▸ SHORT PROBLEM 1
Write out the entries word for word, from the first entry up to and including the line with "Open the 后台首页".

>> start SOURCE DOCUMENT

Working from home. For some it’s a dream come true. The ability to go to work without having to contend with morning and evening traffic on a soul-crushing commute back and forth five days a week. Not to mention avoiding strange and annoying co-workers who may serve to hinder instead of help you get your work done each day and a boss who’s riding you from the minute you enter the office.
Working from home often means that you are your own boss. When you’re the only one you need to report to on a daily basis, you know that you’re working for someone you can trust.
That also means you’re the one taking on the majority of the responsibilities, you’re calling all the shots, and the success or failure of the business rests squarely on your shoulders. That can be a lot of pressure for many folks but it still beats having to listen to Carol from accounting drone on and on about the office gossip while you toil away in a cubicle for someone else’s dreams and aspirations.
In short, working at home means working for yourself. While there are plenty of pitfalls that come with owning your own business, it also comes with some pretty meaty tax deductions that you can claim when April 15th rolls around.
Since the future of the business is in your hands, the costs of running the operation will also fall upon you. Those expenses can and will add up pretty fast. Fortunately, the federal government extends a variety of tax deductions for those business owners and employees who utilize some portion of their home as a base of operations.

>> end SOURCE DOCUMENT

▸ SHORT PROBLEM 2
Give again, word for word, the part of the piece on working from home that runs from "Working from home often" up to and including "15th rolls around.".

>> start RECORDS FOR PROCESSING

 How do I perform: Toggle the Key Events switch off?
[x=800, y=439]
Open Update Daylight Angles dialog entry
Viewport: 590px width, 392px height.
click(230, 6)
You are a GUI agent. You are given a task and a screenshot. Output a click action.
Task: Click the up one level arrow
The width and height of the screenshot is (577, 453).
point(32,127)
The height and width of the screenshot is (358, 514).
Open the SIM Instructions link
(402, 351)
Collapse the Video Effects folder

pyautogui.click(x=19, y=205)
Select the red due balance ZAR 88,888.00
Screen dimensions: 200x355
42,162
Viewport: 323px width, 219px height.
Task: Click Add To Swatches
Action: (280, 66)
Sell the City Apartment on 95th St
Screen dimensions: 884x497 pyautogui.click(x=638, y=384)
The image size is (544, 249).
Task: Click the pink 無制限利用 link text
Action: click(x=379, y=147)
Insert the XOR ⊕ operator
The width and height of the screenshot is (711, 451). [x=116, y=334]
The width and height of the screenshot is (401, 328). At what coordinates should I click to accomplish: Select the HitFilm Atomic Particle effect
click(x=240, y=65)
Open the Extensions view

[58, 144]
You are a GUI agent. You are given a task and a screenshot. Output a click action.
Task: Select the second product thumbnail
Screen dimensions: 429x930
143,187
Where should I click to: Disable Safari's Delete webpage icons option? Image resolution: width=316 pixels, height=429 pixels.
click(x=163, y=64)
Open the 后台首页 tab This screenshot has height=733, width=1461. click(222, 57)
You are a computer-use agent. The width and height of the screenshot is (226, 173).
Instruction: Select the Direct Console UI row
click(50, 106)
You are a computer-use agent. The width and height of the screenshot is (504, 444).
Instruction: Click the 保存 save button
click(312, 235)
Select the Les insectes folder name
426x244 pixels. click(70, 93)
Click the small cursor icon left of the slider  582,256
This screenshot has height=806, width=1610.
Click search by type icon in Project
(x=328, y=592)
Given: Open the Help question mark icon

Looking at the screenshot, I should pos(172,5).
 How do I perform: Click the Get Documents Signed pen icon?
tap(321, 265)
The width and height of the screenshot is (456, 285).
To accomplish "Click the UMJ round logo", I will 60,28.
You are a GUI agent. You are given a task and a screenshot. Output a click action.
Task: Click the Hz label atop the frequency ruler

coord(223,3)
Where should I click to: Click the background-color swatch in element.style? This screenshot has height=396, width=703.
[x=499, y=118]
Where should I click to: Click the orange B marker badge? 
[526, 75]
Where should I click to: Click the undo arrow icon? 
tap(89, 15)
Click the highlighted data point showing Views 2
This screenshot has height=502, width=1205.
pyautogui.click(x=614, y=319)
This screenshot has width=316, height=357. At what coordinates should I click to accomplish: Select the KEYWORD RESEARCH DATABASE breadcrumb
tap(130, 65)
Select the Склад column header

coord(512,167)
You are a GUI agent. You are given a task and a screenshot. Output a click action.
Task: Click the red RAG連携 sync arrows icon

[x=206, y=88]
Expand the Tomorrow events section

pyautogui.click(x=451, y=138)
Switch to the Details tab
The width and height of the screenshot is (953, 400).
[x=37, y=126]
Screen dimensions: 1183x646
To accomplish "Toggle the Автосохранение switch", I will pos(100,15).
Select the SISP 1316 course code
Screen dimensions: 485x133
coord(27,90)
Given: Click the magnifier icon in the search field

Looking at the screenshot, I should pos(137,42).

>> end RECORDS FOR PROCESSING

▸ CORRECT RESULT 1
 How do I perform: Toggle the Key Events switch off?
[x=800, y=439]
Open Update Daylight Angles dialog entry
Viewport: 590px width, 392px height.
click(230, 6)
You are a GUI agent. You are given a task and a screenshot. Output a click action.
Task: Click the up one level arrow
The width and height of the screenshot is (577, 453).
point(32,127)
The height and width of the screenshot is (358, 514).
Open the SIM Instructions link
(402, 351)
Collapse the Video Effects folder

pyautogui.click(x=19, y=205)
Select the red due balance ZAR 88,888.00
Screen dimensions: 200x355
42,162
Viewport: 323px width, 219px height.
Task: Click Add To Swatches
Action: (280, 66)
Sell the City Apartment on 95th St
Screen dimensions: 884x497 pyautogui.click(x=638, y=384)
The image size is (544, 249).
Task: Click the pink 無制限利用 link text
Action: click(x=379, y=147)
Insert the XOR ⊕ operator
The width and height of the screenshot is (711, 451). [x=116, y=334]
The width and height of the screenshot is (401, 328). At what coordinates should I click to accomplish: Select the HitFilm Atomic Particle effect
click(x=240, y=65)
Open the Extensions view

[58, 144]
You are a GUI agent. You are given a task and a screenshot. Output a click action.
Task: Select the second product thumbnail
Screen dimensions: 429x930
143,187
Where should I click to: Disable Safari's Delete webpage icons option? Image resolution: width=316 pixels, height=429 pixels.
click(x=163, y=64)
Open the 后台首页 tab This screenshot has height=733, width=1461. click(222, 57)

▸ CORRECT RESULT 2
Working from home often means that you are your own boss. When you’re the only one you need to report to on a daily basis, you know that you’re working for someone you can trust.
That also means you’re the one taking on the majority of the responsibilities, you’re calling all the shots, and the success or failure of the business rests squarely on your shoulders. That can be a lot of pressure for many folks but it still beats having to listen to Carol from accounting drone on and on about the office gossip while you toil away in a cubicle for someone else’s dreams and aspirations.
In short, working at home means working for yourself. While there are plenty of pitfalls that come with owning your own business, it also comes with some pretty meaty tax deductions that you can claim when April 15th rolls around.